Task: Output the full set of records exactly.

Collected data entries:

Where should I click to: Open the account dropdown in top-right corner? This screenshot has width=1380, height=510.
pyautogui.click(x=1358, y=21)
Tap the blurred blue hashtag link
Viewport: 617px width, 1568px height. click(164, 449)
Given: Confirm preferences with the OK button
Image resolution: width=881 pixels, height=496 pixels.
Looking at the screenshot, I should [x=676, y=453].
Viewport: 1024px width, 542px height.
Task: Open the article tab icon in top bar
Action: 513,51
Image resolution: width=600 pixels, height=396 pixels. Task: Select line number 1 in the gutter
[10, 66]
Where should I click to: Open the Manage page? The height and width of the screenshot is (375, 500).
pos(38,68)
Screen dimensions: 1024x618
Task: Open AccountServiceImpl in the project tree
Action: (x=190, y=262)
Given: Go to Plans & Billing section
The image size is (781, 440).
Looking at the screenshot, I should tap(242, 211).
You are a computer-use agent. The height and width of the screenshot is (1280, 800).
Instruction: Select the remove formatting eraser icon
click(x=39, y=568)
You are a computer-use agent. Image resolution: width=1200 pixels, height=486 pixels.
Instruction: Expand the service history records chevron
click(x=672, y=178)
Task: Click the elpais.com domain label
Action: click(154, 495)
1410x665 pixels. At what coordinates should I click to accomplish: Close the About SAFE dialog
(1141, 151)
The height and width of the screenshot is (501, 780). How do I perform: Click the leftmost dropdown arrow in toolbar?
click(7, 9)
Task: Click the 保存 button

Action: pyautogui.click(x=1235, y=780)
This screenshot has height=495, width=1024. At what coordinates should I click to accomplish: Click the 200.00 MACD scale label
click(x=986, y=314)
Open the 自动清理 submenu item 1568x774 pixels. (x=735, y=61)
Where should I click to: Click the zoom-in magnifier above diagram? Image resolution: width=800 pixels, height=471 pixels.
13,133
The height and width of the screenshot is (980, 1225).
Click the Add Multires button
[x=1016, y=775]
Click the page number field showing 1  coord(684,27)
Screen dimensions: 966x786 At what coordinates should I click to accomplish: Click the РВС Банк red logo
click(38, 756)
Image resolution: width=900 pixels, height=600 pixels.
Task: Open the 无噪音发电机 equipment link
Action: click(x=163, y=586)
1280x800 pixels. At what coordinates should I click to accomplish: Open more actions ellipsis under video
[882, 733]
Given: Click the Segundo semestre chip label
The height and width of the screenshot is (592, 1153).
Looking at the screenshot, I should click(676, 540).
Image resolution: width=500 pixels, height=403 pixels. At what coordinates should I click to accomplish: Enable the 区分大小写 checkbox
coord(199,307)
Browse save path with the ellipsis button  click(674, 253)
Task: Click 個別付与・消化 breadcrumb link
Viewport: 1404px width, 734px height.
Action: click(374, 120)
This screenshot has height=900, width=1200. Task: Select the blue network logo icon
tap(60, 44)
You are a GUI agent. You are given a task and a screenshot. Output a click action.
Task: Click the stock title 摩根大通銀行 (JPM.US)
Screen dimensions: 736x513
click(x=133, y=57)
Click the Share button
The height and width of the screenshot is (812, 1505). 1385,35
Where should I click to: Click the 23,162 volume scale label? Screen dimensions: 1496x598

Answer area:
Where should I click to: Open the account dropdown in top-right corner? This screenshot has width=1380, height=510.
pyautogui.click(x=1358, y=21)
Tap the blurred blue hashtag link
Viewport: 617px width, 1568px height. click(164, 449)
Given: Confirm preferences with the OK button
Image resolution: width=881 pixels, height=496 pixels.
Looking at the screenshot, I should [x=676, y=453].
Viewport: 1024px width, 542px height.
Task: Open the article tab icon in top bar
Action: 513,51
Image resolution: width=600 pixels, height=396 pixels. Task: Select line number 1 in the gutter
[10, 66]
Where should I click to: Open the Manage page? The height and width of the screenshot is (375, 500).
pos(38,68)
Screen dimensions: 1024x618
Task: Open AccountServiceImpl in the project tree
Action: (x=190, y=262)
Given: Go to Plans & Billing section
The image size is (781, 440).
Looking at the screenshot, I should tap(242, 211).
You are a computer-use agent. The height and width of the screenshot is (1280, 800).
Instruction: Select the remove formatting eraser icon
click(x=39, y=568)
You are a computer-use agent. Image resolution: width=1200 pixels, height=486 pixels.
Instruction: Expand the service history records chevron
click(x=672, y=178)
Task: Click the elpais.com domain label
Action: click(154, 495)
1410x665 pixels. At what coordinates should I click to accomplish: Close the About SAFE dialog
(1141, 151)
The height and width of the screenshot is (501, 780). How do I perform: Click the leftmost dropdown arrow in toolbar?
click(7, 9)
Task: Click the 保存 button

Action: pyautogui.click(x=1235, y=780)
This screenshot has height=495, width=1024. At what coordinates should I click to accomplish: Click the 200.00 MACD scale label
click(x=986, y=314)
Open the 自动清理 submenu item 1568x774 pixels. (x=735, y=61)
Where should I click to: Click the zoom-in magnifier above diagram? Image resolution: width=800 pixels, height=471 pixels.
13,133
The height and width of the screenshot is (980, 1225).
Click the Add Multires button
[x=1016, y=775]
Click the page number field showing 1  coord(684,27)
Screen dimensions: 966x786 At what coordinates should I click to accomplish: Click the РВС Банк red logo
click(38, 756)
Image resolution: width=900 pixels, height=600 pixels.
Task: Open the 无噪音发电机 equipment link
Action: click(x=163, y=586)
1280x800 pixels. At what coordinates should I click to accomplish: Open more actions ellipsis under video
[882, 733]
Given: Click the Segundo semestre chip label
The height and width of the screenshot is (592, 1153).
Looking at the screenshot, I should click(676, 540).
Image resolution: width=500 pixels, height=403 pixels. At what coordinates should I click to accomplish: Enable the 区分大小写 checkbox
coord(199,307)
Browse save path with the ellipsis button  click(674, 253)
Task: Click 個別付与・消化 breadcrumb link
Viewport: 1404px width, 734px height.
Action: click(374, 120)
This screenshot has height=900, width=1200. Task: Select the blue network logo icon
tap(60, 44)
You are a GUI agent. You are given a task and a screenshot. Output a click action.
Task: Click the stock title 摩根大通銀行 (JPM.US)
Screen dimensions: 736x513
click(x=133, y=57)
Click the Share button
The height and width of the screenshot is (812, 1505). 1385,35
Where should I click to: Click the 23,162 volume scale label? Screen dimensions: 1496x598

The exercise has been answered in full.